Under a ruling issued last week in Australia, it's quite possible that I have. The ruling, issued by the Supreme Court of New South Wales, affirms that a cartoon can be prosecuted as child pornography. Here's the background of the case:
[T]he plaintiff was convicted ... of possessing child pornography contrary to s 91H(3) of the Crimes Act 1900 (the Act) and using his computer to access child pornography material contrary to s 474.19(1)(a)(i) of the Criminal Code Act 1995 (the Code). The alleged pornography comprised a series of cartoons depicting figures modelled on members of the television animated series "The Simpsons". Sexual acts are depicted as being performed, in particular, by the "children" of the family. The male figures have genitalia which is evidently human, as do the mother and the girl.
The Australian laws in question define child pornography as depictions of a "person" or depictions of "a representation of a person." A related memorandum says such definitions "are intended to cover all visual images, both still and motion, including representations of children, such as cartoons or animation." But even without the memorandum, the court says child pornography laws are in part "calculated to deter production of other material—including cartoons—that ... can fuel demand for material that does involve the abuse of children." Accordingly, "The depictions and representations of persons to which the definition refers include a drawing (or, for that matter, a model or sculpture) and, hence a cartoon, of a fictional character."
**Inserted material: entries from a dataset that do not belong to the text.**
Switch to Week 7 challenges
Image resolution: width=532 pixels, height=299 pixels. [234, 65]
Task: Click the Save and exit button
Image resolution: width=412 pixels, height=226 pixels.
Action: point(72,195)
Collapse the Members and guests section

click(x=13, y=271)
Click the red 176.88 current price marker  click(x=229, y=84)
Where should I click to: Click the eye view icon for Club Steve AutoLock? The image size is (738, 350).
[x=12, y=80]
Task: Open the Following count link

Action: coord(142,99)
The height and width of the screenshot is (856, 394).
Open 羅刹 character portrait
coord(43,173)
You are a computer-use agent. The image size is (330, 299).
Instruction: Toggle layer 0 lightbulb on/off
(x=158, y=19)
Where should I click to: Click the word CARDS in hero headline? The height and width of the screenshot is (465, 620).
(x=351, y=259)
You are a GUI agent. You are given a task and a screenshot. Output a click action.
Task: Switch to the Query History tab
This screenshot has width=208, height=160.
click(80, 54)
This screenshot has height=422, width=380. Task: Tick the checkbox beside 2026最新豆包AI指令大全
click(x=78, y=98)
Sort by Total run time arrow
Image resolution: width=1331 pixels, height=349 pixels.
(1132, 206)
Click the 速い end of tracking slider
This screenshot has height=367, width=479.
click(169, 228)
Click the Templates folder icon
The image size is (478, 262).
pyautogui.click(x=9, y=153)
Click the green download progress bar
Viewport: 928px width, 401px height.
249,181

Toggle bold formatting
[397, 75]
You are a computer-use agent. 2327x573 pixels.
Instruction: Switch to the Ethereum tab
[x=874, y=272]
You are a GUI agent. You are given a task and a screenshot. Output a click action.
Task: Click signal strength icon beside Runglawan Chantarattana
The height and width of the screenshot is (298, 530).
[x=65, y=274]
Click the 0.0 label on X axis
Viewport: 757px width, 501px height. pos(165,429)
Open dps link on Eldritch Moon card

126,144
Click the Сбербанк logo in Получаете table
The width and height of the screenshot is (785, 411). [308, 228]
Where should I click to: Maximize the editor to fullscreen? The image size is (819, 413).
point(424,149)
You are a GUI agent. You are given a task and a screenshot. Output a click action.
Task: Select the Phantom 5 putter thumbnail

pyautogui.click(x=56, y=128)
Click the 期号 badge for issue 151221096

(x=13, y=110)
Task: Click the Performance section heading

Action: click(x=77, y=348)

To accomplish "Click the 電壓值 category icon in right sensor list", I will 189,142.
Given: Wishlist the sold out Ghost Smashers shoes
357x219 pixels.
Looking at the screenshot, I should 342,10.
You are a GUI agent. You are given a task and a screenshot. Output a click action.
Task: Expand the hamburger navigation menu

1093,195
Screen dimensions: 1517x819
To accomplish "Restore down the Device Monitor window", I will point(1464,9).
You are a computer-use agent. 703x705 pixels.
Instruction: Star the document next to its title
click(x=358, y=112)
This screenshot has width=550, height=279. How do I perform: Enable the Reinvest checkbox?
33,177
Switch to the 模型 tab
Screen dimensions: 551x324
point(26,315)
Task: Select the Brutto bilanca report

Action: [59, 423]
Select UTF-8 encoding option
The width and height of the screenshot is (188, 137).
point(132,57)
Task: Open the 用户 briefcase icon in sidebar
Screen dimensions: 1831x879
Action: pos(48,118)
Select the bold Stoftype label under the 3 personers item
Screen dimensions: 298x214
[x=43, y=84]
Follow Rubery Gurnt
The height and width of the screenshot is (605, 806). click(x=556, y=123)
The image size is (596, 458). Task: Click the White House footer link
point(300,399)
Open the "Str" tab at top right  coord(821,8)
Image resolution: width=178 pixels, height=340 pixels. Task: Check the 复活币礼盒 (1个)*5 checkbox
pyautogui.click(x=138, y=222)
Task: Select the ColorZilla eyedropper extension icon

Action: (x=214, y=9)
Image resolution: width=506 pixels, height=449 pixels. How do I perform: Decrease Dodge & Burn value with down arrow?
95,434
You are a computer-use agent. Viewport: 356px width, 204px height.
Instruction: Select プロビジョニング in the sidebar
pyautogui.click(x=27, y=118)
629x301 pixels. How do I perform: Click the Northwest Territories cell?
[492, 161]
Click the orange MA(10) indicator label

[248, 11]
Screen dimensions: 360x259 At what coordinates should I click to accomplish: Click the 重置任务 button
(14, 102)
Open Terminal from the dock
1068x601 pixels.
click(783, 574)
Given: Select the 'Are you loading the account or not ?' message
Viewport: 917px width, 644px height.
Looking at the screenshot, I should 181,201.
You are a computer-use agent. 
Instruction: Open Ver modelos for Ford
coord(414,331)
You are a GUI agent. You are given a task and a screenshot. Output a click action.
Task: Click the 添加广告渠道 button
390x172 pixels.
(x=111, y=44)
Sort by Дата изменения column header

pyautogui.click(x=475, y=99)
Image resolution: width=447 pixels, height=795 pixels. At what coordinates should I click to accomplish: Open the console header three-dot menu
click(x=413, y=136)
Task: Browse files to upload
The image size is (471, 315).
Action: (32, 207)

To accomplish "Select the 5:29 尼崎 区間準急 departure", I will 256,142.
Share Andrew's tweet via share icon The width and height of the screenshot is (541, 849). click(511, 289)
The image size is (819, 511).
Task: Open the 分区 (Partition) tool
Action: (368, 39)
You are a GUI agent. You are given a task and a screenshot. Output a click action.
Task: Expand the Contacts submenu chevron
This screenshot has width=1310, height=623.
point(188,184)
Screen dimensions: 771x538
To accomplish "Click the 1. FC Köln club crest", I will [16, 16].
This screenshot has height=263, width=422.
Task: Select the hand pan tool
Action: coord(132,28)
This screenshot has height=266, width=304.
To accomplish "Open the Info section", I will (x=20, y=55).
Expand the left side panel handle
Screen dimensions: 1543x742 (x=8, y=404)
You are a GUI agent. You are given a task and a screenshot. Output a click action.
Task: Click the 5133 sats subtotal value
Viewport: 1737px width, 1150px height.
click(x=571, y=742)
Does it matter that we're talking about the silly-looking Simpsons? No, says the court: "Even a substantial departure from realism will not necessarily mean that the depiction is not that of a person in this sense." The court upholds the initial ruling that the characters "were indeed depictions of persons" under the law. The convictions stand.
You have got to be kidding me.
Look: If you molest my kid, I'll see that you burn in hell. If you take a picture of my kid and Photoshop it so it looks like a sex act with you, I'll use any law I can find to put you away. If you make a sicko cartoon and digitally alter it so it looks like my kid, I'll throw the book at you. But if what you've made doesn't look like anyone's kid—if it's just a revolting mockery of the Simpsons—I'm supposed to convict you of child pornography? Really?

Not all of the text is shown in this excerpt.